Preamble

Concurrent bugs laugh at printf. Ordering issues hide until load, timing, and deployment topology align just wrong. September is the month to stop pretending heroics scale: systematic methods and canonical books belong in the same toolkit as traces and benchmarks.


Agans, Debugging

Agans’ habits—reproduce, simplify, read backwards, divide and conquer—apply whether the symptom is a segfault or a stuck BEAM process. For concurrency, “reproduce” often means stress plus fault injection, not a single lucky curl.


Herlihy & Shavit, The Art of Multiprocessor Programming

When locks, lock-free structures, or memory ordering are in play, invariants should be stated in plain language: what must be true before and after each step? The book is dense; even selective chapters upgrade intuition about why a “tiny” race takes weeks to find.


Practices that paid off

  • Record-replay and time-travel debuggers where available—expensive to set up, cheap at incident o’clock.
  • Stress tests with injected crashes (the 2025 workload theme).
  • Sequence numbers in logs so “event A before B” survives async reordering.
  • Distributed traces (OpenTelemetry Traces Across Python and Java) tying HTTP/gRPC spans to internal task lifetimes.

Cross-training runtimes

BEAM observer and tracing plus Rust backtraces plus OpenTelemetry spans shorten unknown-unknowns. No single tool wins; correlation IDs are the glue.

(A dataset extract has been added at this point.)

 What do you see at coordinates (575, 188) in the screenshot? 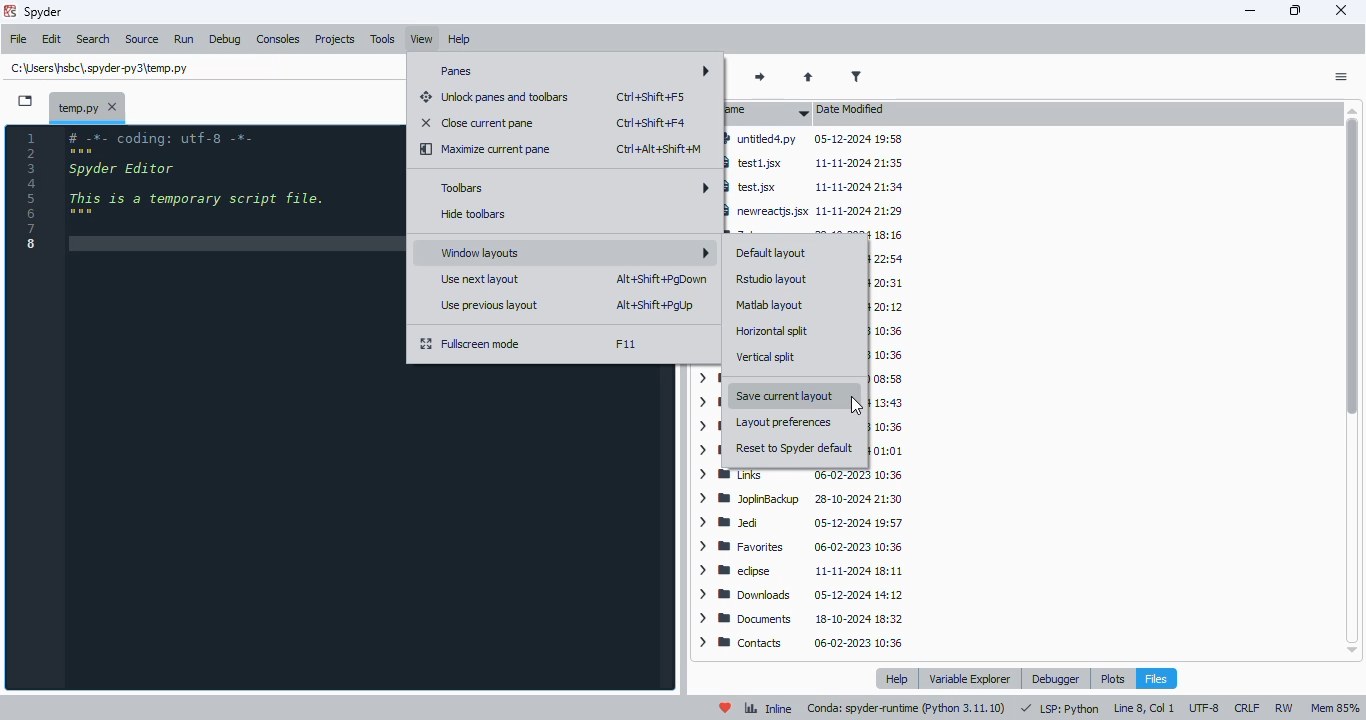
I see `toolbars` at bounding box center [575, 188].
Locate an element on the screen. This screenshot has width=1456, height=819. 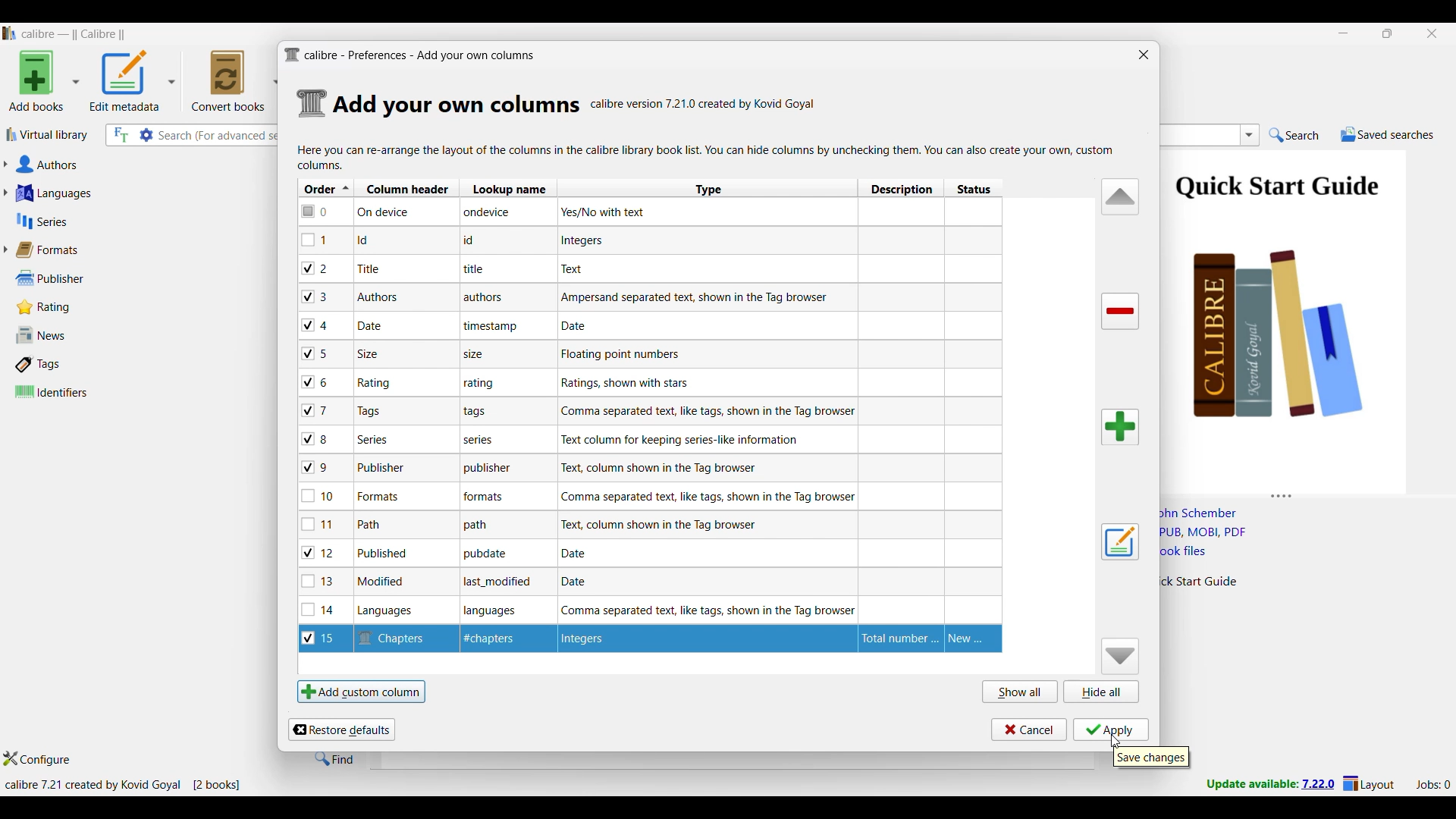
Note is located at coordinates (374, 325).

Reproducible incident checklist (printable)

  1. Freeze the world — Git SHA, container digest, OTP/Rust toolchain versions, feature flags, traffic slice.
  2. One graph — Pick one metric that hurts (p99, error rate, mailbox depth); screenshot with absolute time axis.
  3. Minimal replay — Script that replays one failing request against staging with the same seeds as A Language-Agnostic Concurrent Workload for 2025 Comparisons when possible.
  4. Divide — Binary-search components: disable rerank, disable RAG, shrink concurrency—same tactic as Agans’ divide-and-conquer.
  5. Write the invariant — One sentence: “We assumed X; under load Y became false.” File it beside the fix.

Tooling matrix (what to reach for first)

Symptom stack First tool Second tool
BEAM tail latency observer, process_info recon / etop
Tokio stalls tokio-console, tracing spans perf / flamegraph
Cross-service OpenTelemetry trace by request_id Log join on span id

Conclusion

Tools and languages rotate; methodical debugging does not. Architecture for Evolvable Services After Polyglot Expansion returns to architecture when Gleam/Rust workers join Python/Java systems—boundaries matter more than logos.